*What is needed*. Retype the following lines verbatim, keeping every character, and omit the pictures from your output.

*Dataset content*.
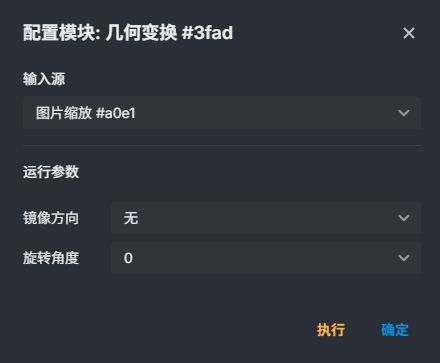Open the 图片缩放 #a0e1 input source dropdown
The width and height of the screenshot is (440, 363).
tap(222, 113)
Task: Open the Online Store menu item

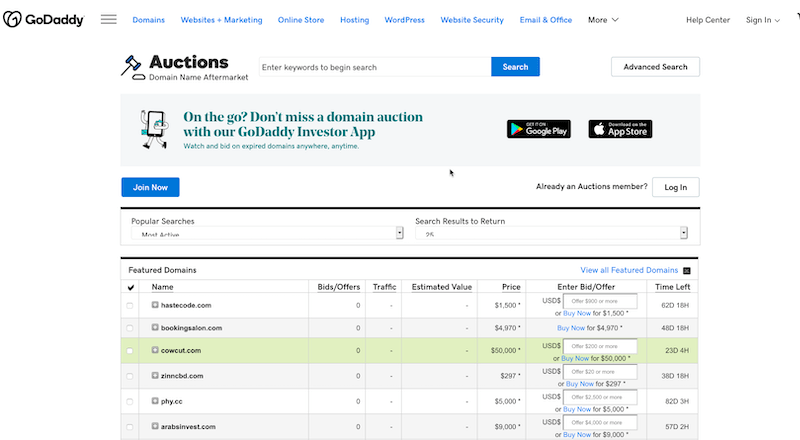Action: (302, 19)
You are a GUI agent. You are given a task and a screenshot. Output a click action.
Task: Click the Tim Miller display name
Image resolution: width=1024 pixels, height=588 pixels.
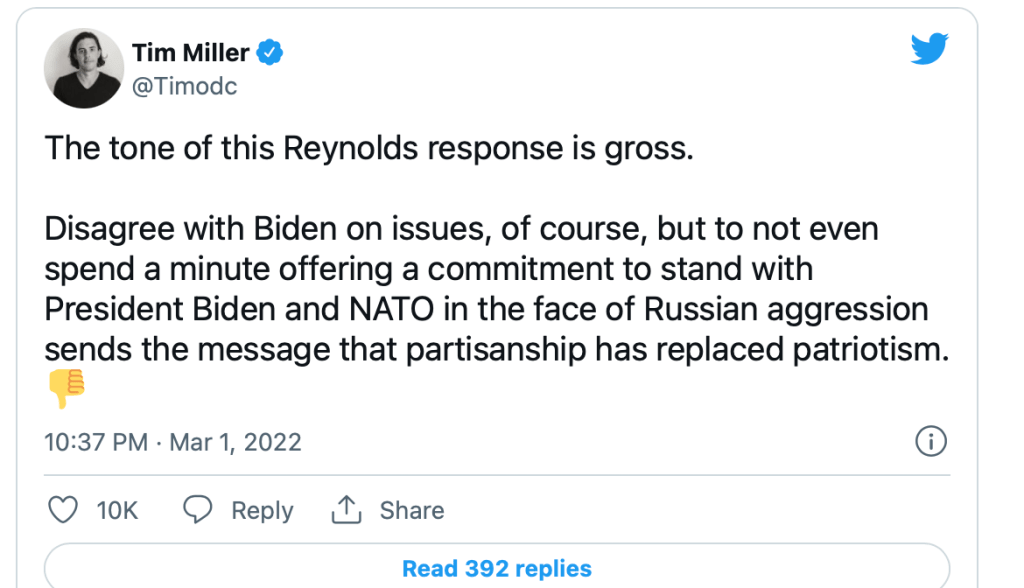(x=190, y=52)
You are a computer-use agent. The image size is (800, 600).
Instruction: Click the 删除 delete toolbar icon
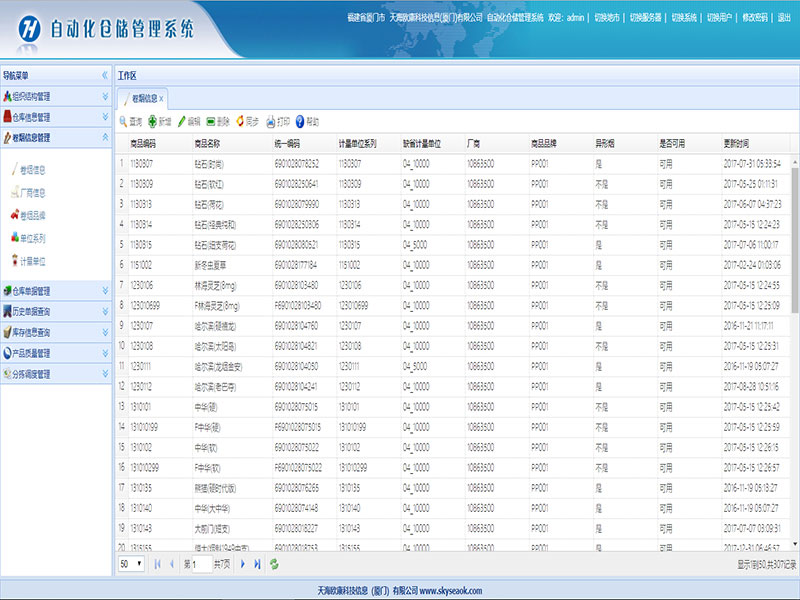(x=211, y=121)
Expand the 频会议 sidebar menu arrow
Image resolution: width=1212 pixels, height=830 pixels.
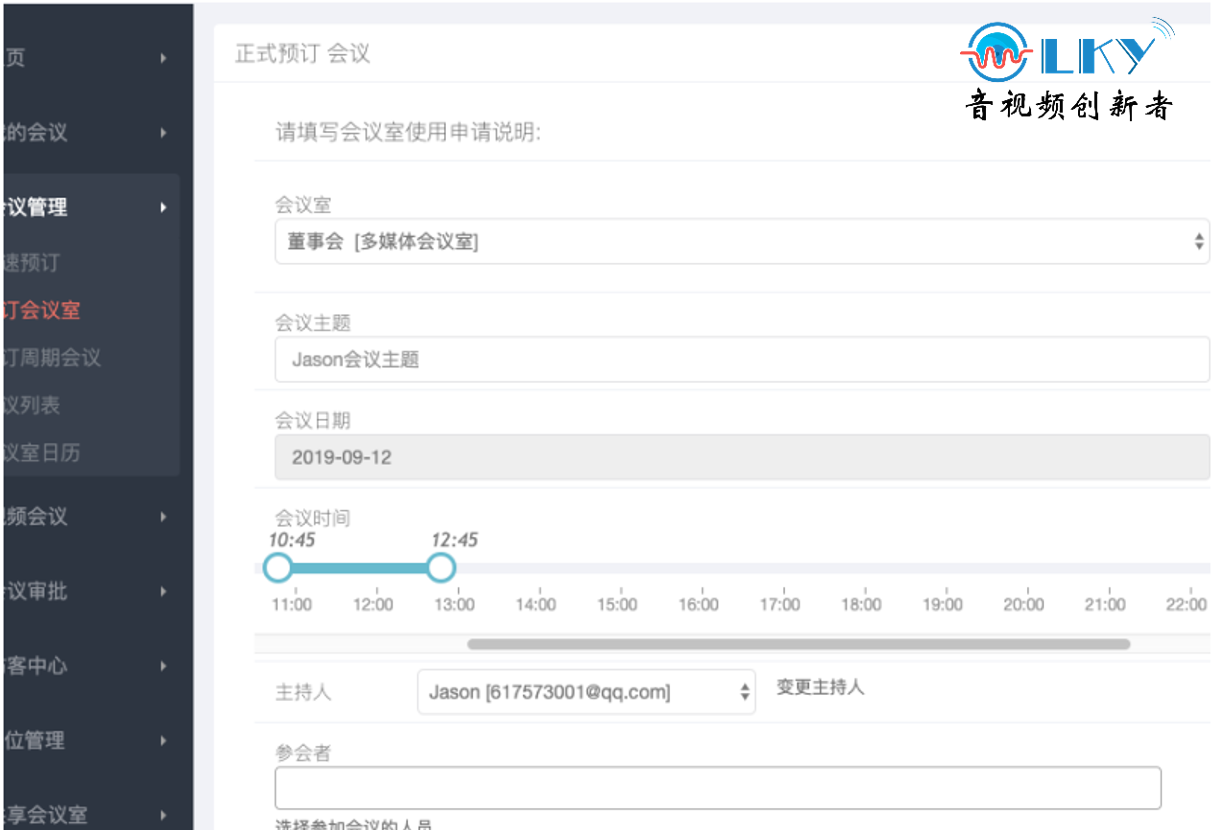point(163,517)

*Correct result*.
Open the 图片缩放 #a0e1 input source dropdown
The width and height of the screenshot is (440, 363).
tap(222, 113)
Task: Open the Online Store menu item

Action: (302, 19)
You are a GUI agent. You are given a task and a screenshot. Output a click action.
Task: Click the Tim Miller display name
Image resolution: width=1024 pixels, height=588 pixels.
(x=190, y=52)
You are a computer-use agent. The image size is (800, 600).
Instruction: Click the 删除 delete toolbar icon
(x=211, y=121)
Expand the 频会议 sidebar menu arrow
Image resolution: width=1212 pixels, height=830 pixels.
point(163,517)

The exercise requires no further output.